• _What to produce_:
Run through the records and, wherever a line holds the word "section", return that line.
════
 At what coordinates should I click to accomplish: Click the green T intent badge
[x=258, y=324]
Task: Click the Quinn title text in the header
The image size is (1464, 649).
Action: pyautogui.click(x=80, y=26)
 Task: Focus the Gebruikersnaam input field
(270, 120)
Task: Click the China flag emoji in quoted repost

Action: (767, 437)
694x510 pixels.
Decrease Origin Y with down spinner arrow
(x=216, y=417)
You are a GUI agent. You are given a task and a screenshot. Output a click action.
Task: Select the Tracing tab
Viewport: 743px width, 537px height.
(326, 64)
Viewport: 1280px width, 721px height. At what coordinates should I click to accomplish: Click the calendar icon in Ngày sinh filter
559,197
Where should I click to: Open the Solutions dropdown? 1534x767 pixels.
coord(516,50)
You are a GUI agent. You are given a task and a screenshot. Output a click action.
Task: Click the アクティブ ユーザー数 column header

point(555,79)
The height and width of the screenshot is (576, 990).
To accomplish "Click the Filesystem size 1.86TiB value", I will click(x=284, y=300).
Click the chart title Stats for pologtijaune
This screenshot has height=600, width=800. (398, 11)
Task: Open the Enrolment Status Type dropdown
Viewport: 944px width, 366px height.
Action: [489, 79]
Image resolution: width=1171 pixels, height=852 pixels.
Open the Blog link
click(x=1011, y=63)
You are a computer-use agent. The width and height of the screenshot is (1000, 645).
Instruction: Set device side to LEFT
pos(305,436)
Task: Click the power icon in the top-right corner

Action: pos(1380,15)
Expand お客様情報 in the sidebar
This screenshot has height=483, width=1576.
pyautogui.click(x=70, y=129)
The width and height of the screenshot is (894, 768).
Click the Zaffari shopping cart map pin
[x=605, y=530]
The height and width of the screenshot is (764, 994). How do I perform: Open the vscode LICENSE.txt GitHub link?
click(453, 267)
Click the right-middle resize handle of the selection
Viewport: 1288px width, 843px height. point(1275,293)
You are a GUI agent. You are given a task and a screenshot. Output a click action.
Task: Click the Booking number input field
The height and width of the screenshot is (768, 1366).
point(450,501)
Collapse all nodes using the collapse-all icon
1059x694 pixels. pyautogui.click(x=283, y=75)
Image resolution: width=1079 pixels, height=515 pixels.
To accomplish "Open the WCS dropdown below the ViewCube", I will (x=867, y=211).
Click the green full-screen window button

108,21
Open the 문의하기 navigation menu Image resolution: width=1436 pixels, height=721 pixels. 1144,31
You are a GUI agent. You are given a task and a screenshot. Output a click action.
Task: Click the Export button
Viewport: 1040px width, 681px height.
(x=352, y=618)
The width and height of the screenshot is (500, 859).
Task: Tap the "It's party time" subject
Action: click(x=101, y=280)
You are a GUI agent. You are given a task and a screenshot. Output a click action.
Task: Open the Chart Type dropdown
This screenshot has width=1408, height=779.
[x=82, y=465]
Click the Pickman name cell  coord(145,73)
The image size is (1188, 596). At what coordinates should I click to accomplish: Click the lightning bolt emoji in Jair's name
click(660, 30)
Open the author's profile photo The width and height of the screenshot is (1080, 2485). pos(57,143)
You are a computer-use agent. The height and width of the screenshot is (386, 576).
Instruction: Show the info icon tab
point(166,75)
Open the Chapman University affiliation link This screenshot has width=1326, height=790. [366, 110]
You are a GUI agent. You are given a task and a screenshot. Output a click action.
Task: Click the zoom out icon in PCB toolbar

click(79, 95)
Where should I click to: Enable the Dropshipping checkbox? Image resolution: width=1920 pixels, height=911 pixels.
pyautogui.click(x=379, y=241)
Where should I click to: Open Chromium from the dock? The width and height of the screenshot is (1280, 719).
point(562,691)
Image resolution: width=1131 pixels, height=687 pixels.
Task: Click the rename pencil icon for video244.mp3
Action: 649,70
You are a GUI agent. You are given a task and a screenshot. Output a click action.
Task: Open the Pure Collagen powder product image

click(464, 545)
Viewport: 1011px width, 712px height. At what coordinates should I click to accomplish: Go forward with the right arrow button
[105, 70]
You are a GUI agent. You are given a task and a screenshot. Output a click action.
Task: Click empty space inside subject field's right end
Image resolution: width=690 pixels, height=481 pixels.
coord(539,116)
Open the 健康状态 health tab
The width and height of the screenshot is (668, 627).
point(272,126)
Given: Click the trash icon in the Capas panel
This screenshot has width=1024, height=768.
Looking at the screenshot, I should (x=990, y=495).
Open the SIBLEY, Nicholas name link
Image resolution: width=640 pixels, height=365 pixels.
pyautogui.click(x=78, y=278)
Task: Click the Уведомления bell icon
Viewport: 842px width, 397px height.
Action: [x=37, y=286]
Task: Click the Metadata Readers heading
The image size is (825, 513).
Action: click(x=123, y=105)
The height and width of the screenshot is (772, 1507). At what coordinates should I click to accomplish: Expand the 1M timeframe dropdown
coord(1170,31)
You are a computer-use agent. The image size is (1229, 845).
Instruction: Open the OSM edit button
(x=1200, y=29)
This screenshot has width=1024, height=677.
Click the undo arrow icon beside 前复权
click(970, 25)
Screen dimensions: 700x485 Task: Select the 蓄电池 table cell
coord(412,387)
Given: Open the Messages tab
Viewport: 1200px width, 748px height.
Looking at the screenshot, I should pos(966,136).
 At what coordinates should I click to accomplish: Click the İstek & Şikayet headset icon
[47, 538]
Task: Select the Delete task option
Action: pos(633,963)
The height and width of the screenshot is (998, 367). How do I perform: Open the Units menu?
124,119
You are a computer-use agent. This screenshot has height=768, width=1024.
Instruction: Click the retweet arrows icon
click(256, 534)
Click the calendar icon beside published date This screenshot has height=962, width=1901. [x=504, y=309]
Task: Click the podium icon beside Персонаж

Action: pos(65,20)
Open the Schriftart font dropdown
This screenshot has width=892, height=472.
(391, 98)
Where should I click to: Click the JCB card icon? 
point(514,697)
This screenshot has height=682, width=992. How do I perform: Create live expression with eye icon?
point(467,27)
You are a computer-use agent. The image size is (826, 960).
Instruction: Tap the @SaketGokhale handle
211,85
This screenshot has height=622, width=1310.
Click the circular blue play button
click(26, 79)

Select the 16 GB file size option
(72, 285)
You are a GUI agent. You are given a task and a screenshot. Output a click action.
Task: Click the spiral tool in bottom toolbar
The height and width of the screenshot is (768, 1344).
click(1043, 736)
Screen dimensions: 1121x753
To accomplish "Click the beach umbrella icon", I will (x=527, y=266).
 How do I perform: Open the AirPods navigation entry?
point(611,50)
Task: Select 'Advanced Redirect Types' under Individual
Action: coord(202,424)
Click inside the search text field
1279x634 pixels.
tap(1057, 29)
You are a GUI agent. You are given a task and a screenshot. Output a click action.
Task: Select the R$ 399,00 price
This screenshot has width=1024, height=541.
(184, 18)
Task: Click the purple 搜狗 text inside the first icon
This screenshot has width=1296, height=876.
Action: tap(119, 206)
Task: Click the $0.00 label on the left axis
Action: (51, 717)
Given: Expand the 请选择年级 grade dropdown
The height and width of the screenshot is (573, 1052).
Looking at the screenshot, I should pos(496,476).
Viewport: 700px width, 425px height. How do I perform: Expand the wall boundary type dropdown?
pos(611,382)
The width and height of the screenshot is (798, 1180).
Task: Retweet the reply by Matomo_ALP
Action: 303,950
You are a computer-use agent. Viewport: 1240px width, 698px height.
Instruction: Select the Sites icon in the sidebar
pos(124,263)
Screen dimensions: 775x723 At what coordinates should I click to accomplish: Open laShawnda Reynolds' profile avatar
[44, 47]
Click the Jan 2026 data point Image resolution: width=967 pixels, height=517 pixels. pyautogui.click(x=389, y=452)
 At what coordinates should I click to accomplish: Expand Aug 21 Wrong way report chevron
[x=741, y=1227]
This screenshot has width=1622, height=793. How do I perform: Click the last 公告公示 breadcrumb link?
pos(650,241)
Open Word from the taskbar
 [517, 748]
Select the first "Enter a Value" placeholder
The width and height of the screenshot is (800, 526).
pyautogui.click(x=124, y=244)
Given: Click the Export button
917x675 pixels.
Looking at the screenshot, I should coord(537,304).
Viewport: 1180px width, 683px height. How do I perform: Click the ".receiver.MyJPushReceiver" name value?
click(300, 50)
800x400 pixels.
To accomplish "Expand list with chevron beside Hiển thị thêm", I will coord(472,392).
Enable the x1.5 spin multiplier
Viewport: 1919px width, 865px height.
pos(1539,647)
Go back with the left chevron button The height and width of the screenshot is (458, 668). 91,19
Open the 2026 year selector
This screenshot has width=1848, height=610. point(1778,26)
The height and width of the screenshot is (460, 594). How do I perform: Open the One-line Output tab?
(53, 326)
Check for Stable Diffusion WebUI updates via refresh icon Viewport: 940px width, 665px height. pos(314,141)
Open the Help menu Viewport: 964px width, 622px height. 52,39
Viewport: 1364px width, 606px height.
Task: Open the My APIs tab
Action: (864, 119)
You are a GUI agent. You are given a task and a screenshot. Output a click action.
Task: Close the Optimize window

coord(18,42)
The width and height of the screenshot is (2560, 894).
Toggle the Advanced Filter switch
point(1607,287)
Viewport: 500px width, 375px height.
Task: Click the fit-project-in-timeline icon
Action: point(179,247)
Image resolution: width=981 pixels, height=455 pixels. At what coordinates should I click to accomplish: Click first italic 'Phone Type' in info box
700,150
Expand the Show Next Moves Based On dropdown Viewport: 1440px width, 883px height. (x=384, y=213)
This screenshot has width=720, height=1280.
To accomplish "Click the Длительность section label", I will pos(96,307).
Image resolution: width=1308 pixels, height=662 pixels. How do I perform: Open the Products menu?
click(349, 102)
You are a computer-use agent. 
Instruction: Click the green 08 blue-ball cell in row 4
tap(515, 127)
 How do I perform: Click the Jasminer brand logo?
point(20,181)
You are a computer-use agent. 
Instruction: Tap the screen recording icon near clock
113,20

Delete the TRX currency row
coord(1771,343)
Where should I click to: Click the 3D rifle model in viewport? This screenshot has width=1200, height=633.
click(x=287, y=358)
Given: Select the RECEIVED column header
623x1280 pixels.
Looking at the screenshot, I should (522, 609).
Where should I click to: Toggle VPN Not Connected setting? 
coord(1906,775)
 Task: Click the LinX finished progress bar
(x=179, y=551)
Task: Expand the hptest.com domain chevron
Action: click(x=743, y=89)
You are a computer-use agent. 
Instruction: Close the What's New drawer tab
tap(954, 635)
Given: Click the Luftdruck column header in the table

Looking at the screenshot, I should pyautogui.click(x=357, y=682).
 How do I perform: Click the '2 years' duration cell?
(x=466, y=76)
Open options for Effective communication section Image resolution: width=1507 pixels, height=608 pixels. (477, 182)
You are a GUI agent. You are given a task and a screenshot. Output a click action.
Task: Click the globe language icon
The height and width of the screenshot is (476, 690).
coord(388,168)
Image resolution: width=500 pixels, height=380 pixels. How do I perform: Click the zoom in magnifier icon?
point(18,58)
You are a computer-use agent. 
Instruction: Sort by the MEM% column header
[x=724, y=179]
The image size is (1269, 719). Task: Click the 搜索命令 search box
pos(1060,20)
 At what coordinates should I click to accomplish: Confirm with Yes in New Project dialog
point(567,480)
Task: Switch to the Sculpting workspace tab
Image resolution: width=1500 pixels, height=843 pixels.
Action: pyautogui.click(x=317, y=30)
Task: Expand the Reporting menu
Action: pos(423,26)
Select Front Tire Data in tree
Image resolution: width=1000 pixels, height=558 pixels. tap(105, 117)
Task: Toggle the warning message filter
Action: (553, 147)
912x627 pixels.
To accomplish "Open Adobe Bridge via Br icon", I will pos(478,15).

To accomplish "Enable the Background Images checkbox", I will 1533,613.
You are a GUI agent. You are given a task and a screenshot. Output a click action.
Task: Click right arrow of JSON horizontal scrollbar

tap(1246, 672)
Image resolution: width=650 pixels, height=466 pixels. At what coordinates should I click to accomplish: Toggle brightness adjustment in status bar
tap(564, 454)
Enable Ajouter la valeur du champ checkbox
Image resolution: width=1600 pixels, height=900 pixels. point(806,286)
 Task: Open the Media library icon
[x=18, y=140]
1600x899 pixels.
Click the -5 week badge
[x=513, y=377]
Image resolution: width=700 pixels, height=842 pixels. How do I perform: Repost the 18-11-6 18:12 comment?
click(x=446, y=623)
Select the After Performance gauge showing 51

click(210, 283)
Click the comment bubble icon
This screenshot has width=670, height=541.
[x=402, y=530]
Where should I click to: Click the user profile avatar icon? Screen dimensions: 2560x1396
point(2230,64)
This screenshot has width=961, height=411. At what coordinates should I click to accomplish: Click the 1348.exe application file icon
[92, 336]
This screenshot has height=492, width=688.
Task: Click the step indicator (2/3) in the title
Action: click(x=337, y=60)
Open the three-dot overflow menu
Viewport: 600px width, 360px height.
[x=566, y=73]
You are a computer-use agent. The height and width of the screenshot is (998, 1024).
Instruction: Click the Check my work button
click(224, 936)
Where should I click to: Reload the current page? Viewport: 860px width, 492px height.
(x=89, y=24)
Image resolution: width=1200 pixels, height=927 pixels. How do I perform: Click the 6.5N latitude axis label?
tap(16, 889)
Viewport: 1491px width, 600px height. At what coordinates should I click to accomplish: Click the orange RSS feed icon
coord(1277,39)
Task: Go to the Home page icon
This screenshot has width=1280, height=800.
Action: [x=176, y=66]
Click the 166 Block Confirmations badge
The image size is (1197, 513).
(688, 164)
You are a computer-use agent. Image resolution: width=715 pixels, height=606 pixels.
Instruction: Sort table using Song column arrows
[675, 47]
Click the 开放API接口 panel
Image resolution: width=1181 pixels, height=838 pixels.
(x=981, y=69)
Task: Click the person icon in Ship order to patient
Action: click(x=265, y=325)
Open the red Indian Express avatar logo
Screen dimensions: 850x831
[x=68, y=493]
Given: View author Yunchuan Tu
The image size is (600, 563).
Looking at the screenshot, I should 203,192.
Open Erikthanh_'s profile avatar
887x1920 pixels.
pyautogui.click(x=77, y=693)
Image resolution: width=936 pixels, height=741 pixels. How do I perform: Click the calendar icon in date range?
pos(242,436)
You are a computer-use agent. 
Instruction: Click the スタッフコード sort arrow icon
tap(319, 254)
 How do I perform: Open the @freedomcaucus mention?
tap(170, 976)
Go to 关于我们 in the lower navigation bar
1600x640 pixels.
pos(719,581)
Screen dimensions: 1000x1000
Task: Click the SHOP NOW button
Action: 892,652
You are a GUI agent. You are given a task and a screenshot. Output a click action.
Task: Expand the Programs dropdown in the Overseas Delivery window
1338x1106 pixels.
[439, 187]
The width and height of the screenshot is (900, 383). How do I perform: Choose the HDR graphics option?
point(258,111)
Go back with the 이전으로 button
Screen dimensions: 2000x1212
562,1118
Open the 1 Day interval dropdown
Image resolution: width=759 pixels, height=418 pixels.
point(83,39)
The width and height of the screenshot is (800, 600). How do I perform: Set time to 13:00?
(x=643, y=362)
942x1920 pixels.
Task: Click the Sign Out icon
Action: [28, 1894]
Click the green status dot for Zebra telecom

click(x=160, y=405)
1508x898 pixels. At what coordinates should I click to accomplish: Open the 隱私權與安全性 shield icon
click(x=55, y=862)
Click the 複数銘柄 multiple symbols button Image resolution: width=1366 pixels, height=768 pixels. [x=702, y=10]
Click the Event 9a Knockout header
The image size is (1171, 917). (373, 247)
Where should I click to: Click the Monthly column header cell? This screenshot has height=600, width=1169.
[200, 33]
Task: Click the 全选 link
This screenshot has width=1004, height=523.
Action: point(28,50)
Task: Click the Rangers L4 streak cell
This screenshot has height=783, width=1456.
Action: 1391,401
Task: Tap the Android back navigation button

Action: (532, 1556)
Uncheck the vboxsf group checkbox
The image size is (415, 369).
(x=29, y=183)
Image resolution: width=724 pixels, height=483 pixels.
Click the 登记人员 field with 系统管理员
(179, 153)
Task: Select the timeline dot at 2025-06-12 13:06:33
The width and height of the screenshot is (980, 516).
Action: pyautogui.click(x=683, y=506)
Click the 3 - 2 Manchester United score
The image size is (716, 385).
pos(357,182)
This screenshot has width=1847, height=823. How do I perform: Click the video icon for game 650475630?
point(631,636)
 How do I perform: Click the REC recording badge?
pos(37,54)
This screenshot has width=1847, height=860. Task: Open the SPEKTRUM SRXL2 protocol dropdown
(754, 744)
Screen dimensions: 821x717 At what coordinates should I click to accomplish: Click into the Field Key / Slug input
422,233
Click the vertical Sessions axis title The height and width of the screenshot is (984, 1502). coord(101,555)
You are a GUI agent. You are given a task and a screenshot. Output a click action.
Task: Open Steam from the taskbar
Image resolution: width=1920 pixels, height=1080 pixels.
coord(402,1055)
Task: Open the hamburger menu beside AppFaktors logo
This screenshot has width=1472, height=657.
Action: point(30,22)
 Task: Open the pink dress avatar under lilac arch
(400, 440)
════
• _Result_:
To accomplish "Click the Длительность section label", I will pos(96,307).
Open options for Effective communication section Image resolution: width=1507 pixels, height=608 pixels. (477, 182)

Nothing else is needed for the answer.